▶ Exercises
1. From the page text about the future of PrEP, list every form of taking PrEP it describes, both current and possible.
2. Continue the article on the future of PrEP from the point where it stops.

▶ Page text
* * * * * * * * *
Imagining the Future of PrEP

This is only the beginning of PrEP.

Photo by JOEL SAGET/AFP/GettyImages

Prominent HIV/AIDS activist Peter Staley had a smart, concise op-ed in the Advocate Wednesday about the future of pre-exposure prophylaxis (PrEP), the treatment approach that uses drugs like Truvada to prevent HIV from taking hold when an exposure occurs. In the piece, he challenges critics and those who are wringing their hands over the still-controversial practice (presumably myself among them) to expand our thinking about what PrEP might like look like in the future, as the science evolves. Today’s daily dose of Truvada—what most people mean when they reference PrEP now—could very soon be an occasional course of the drug (say, before a circuit party) or an injection every one-to-three months, akin to an allergy shot.

Staley expounds all this in order to push back on the idea that Truvada/PrEP might represent an unsettling lifelong commitment to taking powerful medicine every day in order to inhabit one’s gay sexuality “responsibly”—to be a so-called “good gay.” This notion was one of the motivating concerns behind my essay on the subject in December, and while I still think it’s a good one to consider in the present context, it’s also one that may indeed morph or fade as PrEP develops. But for Staley, the vision of lifelong pill-popping is, flatly, “a ridiculous assumption”:

How many gay men will have anal sex on a regular basis with no long-term monogamous relationships for the rest of their lives? I’m sure there are some lucky-in-bed, unlucky-in-love studs who accomplish that feat, but I have yet to meet any of these elderly sex machines.
* * * * * * * * *
▶ Data section

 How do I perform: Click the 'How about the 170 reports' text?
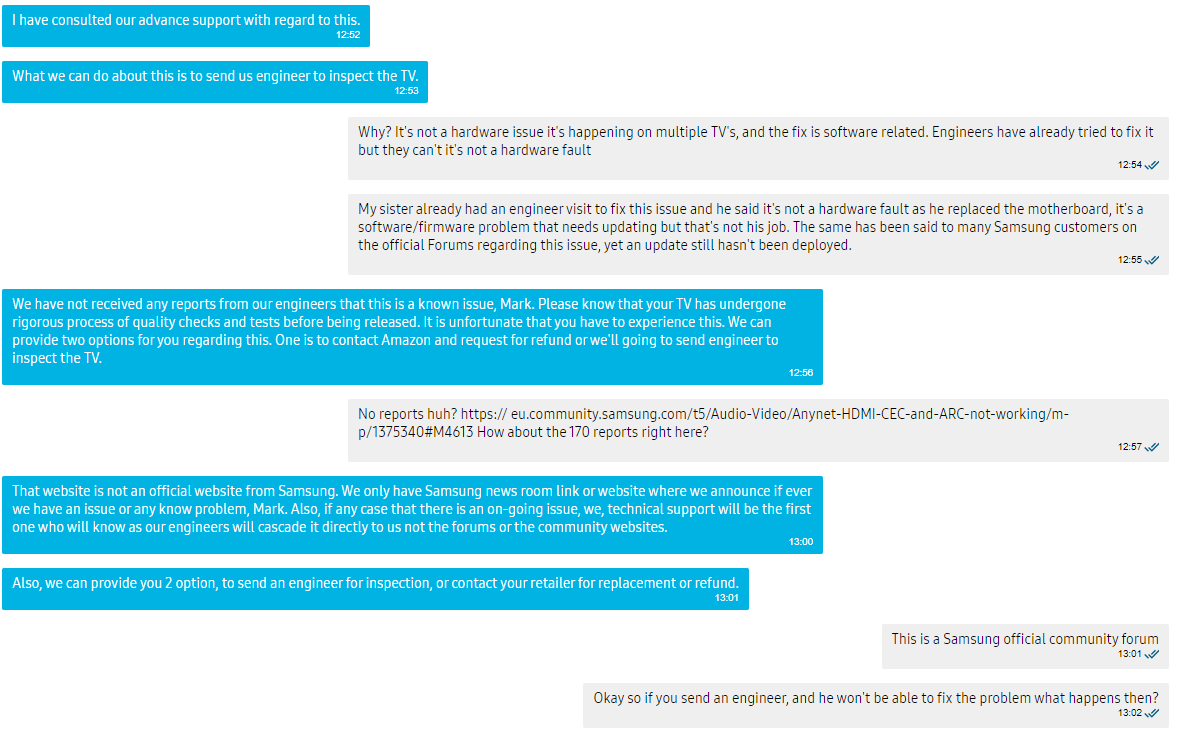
* * * * * * * * *
▶ Expected outputs
1.
- A daily dose of Truvada
- An occasional course of the drug, such as before a circuit party
- An injection every one-to-three months, like an allergy shot

2.
PrEP, in Staley’s rendering, is something you pick up and use during periods of high and/or higher-risk sexual activity and then drop during fallow times or monogamous commitments. Clearly, this is one valid way to use the medical technology. But I do wonder how many people conceive of their sexual lives in such clear-eyed, pre-considered terms: Attraction has a way of surprising us, regardless of how we picture our situation, and, at least as it is currently administered, Truvada cannot just be snagged at the pharmacy on the way home from the bar. There is a kind of dissonance between the pitch that (for most people) PrEP is insurance for those random times when broader safer sex methods like condoms fail or fail to be employed, and Staley’s idea that it should function more like a limited-term, pre-planned diet. One wants lifelong insurance precisely because one cannot, generally speaking, foretell a season in which dental interventions will be more necessary or fender benders more likely.

That said, Staley’s argument that at least some people may use the current PrEP protocol this way is well-taken, as is his point that the technology will surely change in the coming years, possibly making parts of this discussion moot. But anxiety over the increasing medicalization of certain bodies and sexualities—a preoccupation of mine—will not be so easy to quiet.

Indeed, one of the more interesting genres of response I received to my December piece was from women who shared similar critiques about the birth control pill—which happens to be a commonly deployed analog for Truvada and one Staley touches on in his op-ed. I heard from a number of women who have always rejected the pill precisely because they do not understand why their bodies should be subject to intervention when more mutually demanding options like condoms are available. I relay this not to suggest that PrEP and the pill are the same, but merely to point out that there are legitimate reasons why this kind of anxiety persists and might persist even under something like Staley’s “PrEP 2.0,” especially among communities that have tended to find themselves subject to a heightened—and often prejudicial—scrutiny from the medical establishment.

Staley and his co-PrEPsters may find that frustrating, but until the headlines read “There Is a Daily Pill That Prevents HIV. Everyone Should Take It,” rather than just assigning that “should” to gay men, many people’s hands are going to keep on wringing.